At the MIPIM property conference, a Brookfield Asset Management executive highlighted the challenges plaguing the U.S. office market, dubbing it the most oversupplied globally on a per capita basis. Bradley Weismiller, Brookfield’s managing partner for real estate capital markets, emphasized the excess construction in certain U.S. locales, leading to underutilization of office space.
Weismiller lamented the sector’s heavy reliance on debt financing, which has exacerbated the situation. Rising borrowing costs since 2022, coupled with the surge in remote work arrangements, have left many U.S. office spaces vacant, significantly depreciating property values.

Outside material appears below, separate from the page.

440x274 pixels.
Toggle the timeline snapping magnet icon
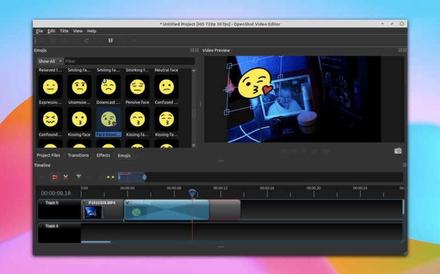point(54,177)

With office vacancy rates hovering around 20% in major cities, the U.S. market contrasts starkly with Europe’s comparatively lower vacancy rates.
Michael Lascher, Blackstone’s global head of real estate debt capital markets, underscored the growing divergence in property values, with premium-grade sustainable offices faring significantly better than their counterparts. He described the current market dynamics as a tale of “haves and have nots,” indicating a pronounced disparity.
Panelists at the event noted a shifting investor interest towards logistics and data centers, away from traditional office spaces. Blackstone, a leading commercial real estate owner, emphasized the increasing significance of non-bank lenders in property financing, as traditional banks retreat due to regulatory pressures.
David Bouton, co-head of North America commercial mortgage-backed securities and real estate finance at Citi, highlighted regulatory scrutiny on banks’ exposure to commercial real estate, although he noted a more lenient lending environment compared to the 2007-09 financial crisis, thanks to higher capital reserves.
Molly Goldfarb, principal at TPG, discussed the company’s interest in repurposing office buildings into residential properties. However, she acknowledged the formidable challenges associated with identifying suitable assets for conversion.